_Selected extract:_

Harold Daggett isn’t saying so, but the International Longshoremen’s Association president seems to have opened the door for a second ILA contract extension.
That’s how I interpret the latest twist in eight months of negotiations of a Maine-to-Texas dockworker contract between the ILA and United States Maritime Alliance.
A small group of ILA and USMX representatives will meet next Tuesday to discuss container royalties. Daggett said that if those talks work out well, he’s prepared to call off a threatened year-end strike. He didn’t mention an extension, but if the strike threat is called off, it seems likely the Dec. 29 deadline could be pushed into January.
Daggett’s statement about Tuesday’s meetings capped three days of contentious bargaining with USMX representatives in Delray Beach, Fla., this week. “We did a lot of yelling and screaming, and got a lot off our chests,” Daggett said, in what others described as a rare understatement by the ILA president.
Before the initial session with USMX, Daggett won authorization from the ILA’s 200-member wage scale committee to call a strike if a deal isn’t reached when a 90-day contract extension expires on Dec. 29. The delegates’ vote was designed to bolster the ILA president’s negotiating stance and ratchet up pressure on employers.
USMX is resisting the pressure. In contrast to some previous negotiations, container ship lines and other employers this year seem determined to achieve productivity gains and rein in costs. Many USMX carriers are the same ones that took an eight-day strike this month by the International Longshore and Warehouse Union’s Office Clerical Unit on the West Coast.

_Exercise data:_

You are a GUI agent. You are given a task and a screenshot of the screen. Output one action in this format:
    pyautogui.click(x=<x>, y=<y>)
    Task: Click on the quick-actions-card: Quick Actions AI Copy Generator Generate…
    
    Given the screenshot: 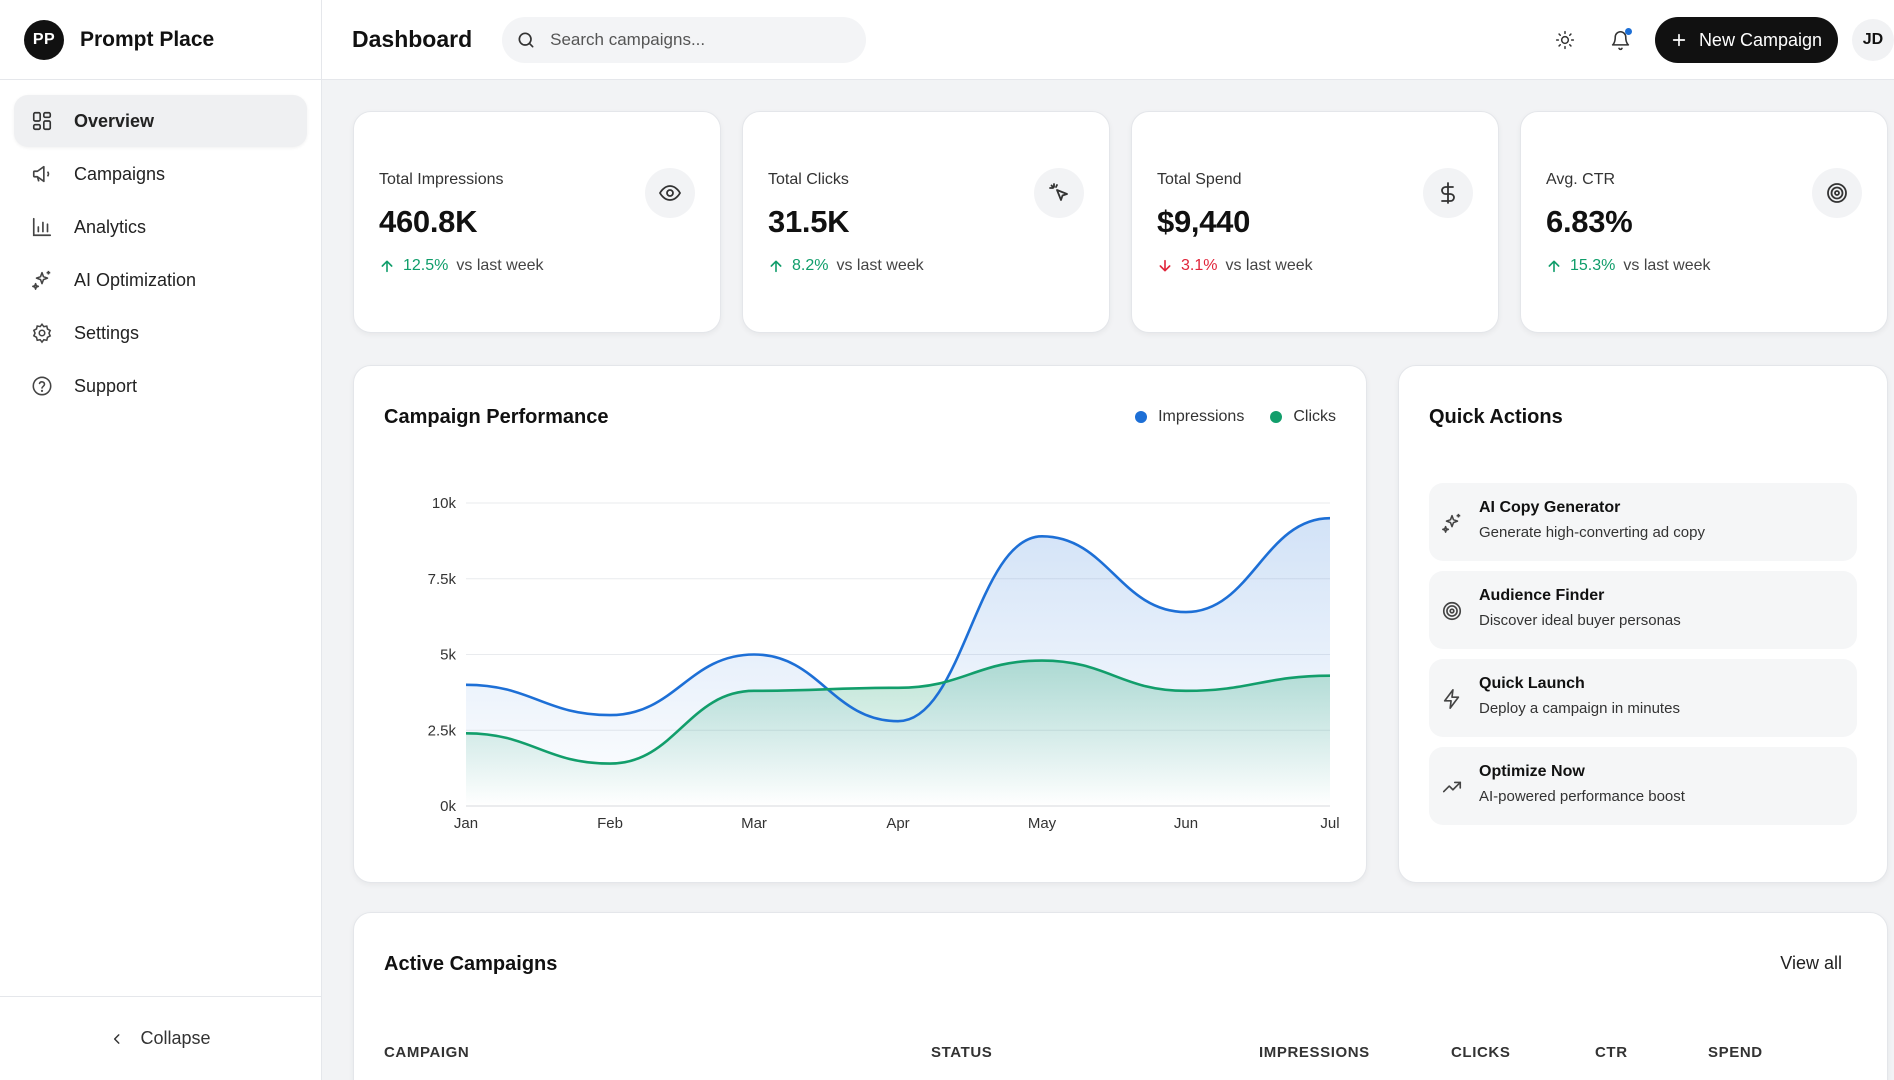 What is the action you would take?
    pyautogui.click(x=1643, y=624)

_Required work:_
In the dockworker contract article, condense the paragraph beginning "Before the initial session with USMX" into two sentences, keeping its main facts.

_Written answer:_
Ahead of the first session with USMX, the ILA's 200-member wage scale committee authorized Daggett to call a strike if no deal is reached when the 90-day contract extension expires on Dec. 29. The vote was meant to strengthen his negotiating stance and increase pressure on employers.